When was the last time you spent 5-1/2 hours in a restaurant over dinner? Yesterday was a first for me: I arrived at El Mural de los Poblanos at 3:30 p.m. and left at 9 p.m. This was pacing! This restaurant is incredible. The food is created by Chef Lizette Galicia, a young culinary graduate who spent some time in South Carolina on an externship before heading up the kitchen here in Puebla. The menu takes the best of indigenous local and Spanish cuisine and incorporates Arabic flavors that this city is noted for.
The famous Chile en Nogados is one example with hints of Moorish Spain, available only in the months of July and August because it incorporates fresh fruits of the season. At 200 pesos it is a bargain and a taste sensation. A savory chile is stuffed with chicken, apricots, cinnamon, pepper, apples, raisins and onions (from what I could discern), and topped with a rich cream and queso fresco sauce, garnished with pomegranate seeds. At El Mural the presentation is wonderful as is the taste. I had this along with a first course of a fresh nopal (cactus) salad, combined with salsa fresca and avocado. The Mexican red wine, Nebbiolo L.A. Cetto Reserva Priveda, from the Valle de Guadelupe, at $60 pesos a glass was comparable to any excellent Zinfandel or Cabernet. I had three glasses over the course of the five hours!

• INFORMATION GIVEN
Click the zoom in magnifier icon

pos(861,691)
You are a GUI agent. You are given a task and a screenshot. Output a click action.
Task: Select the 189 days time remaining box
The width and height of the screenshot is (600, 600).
==
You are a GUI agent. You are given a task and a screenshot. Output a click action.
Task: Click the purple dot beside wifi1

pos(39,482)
* * *
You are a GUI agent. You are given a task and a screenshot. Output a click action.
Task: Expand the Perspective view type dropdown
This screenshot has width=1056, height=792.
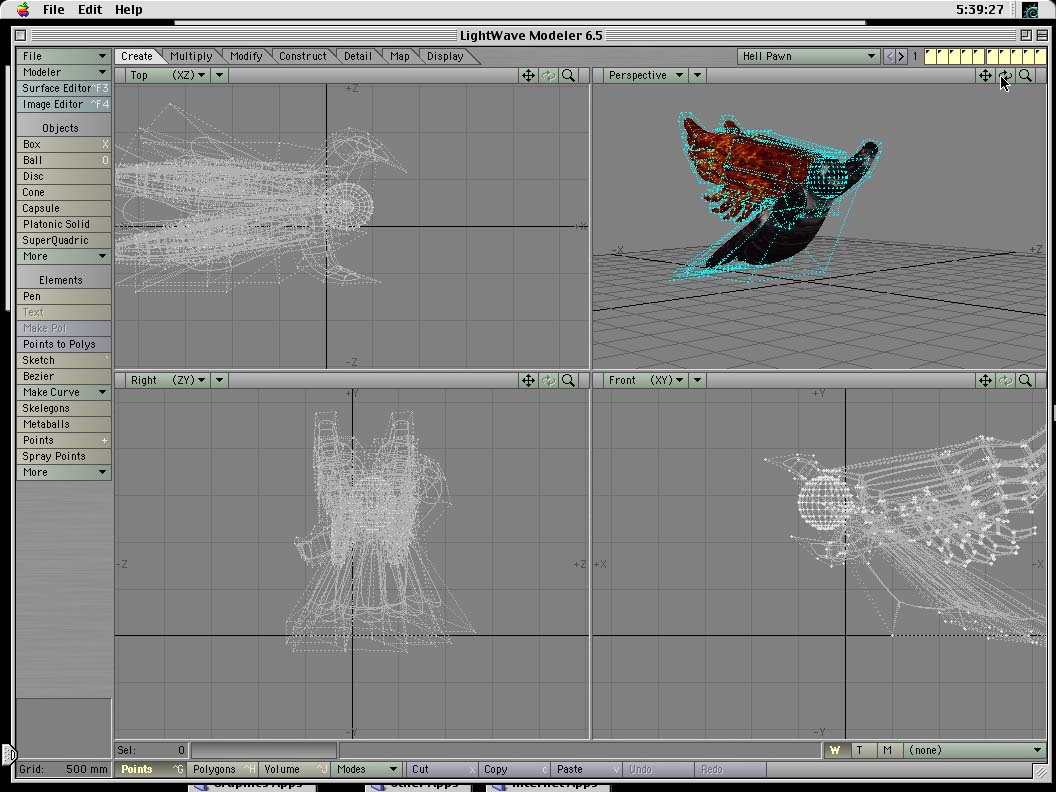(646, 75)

• JOB
Extend the review of dinner at El Mural de los Poblanos, starting after its final sentence. None of the material is needed here.

• RESPONSE TO THE EXERCISE
Stephen’s choice was Enslada Mural, also with hints of Arabic influences: fresh oranges, apple slices, pear, shredded carrots, ground peanuts, jicama, raisins, and toasted pumpkin seeds with ground peanuts covered in a fresh orange vinaigrette stacked atop romaine lettuce. It was so ample it took him almost 40 minutes to eat it! Next course for him was Las Dobladitas, a rib eye steak cooked to tender perfect, accompanied by three sauces — specialties of the region — chiltepin, costeno and serrano — and a skewer of roasted petite potatoes. An outstanding choice.
Dessert was a rich dark chocolate cake oozing a warm center of encased chocolate syrup served with vanilla ice cream. Ask for El Regalo de Quetzalcoatl.
Throughout the afternoon and into the evening, live classical and popular music of symphony quality accompanied the diners. Wait staff was attentive, inobtrusive and we did not feel rushed! In the midst of our dining adventure, a huge thunderstorm with hail came up and the waiters rushed to move us and our belongings out of the covered courtyard and undercover of the palapa. There was never a hint that we had overstayed our welcome. Our waiter, Sr. Isaia Ortiz, was especially gracious.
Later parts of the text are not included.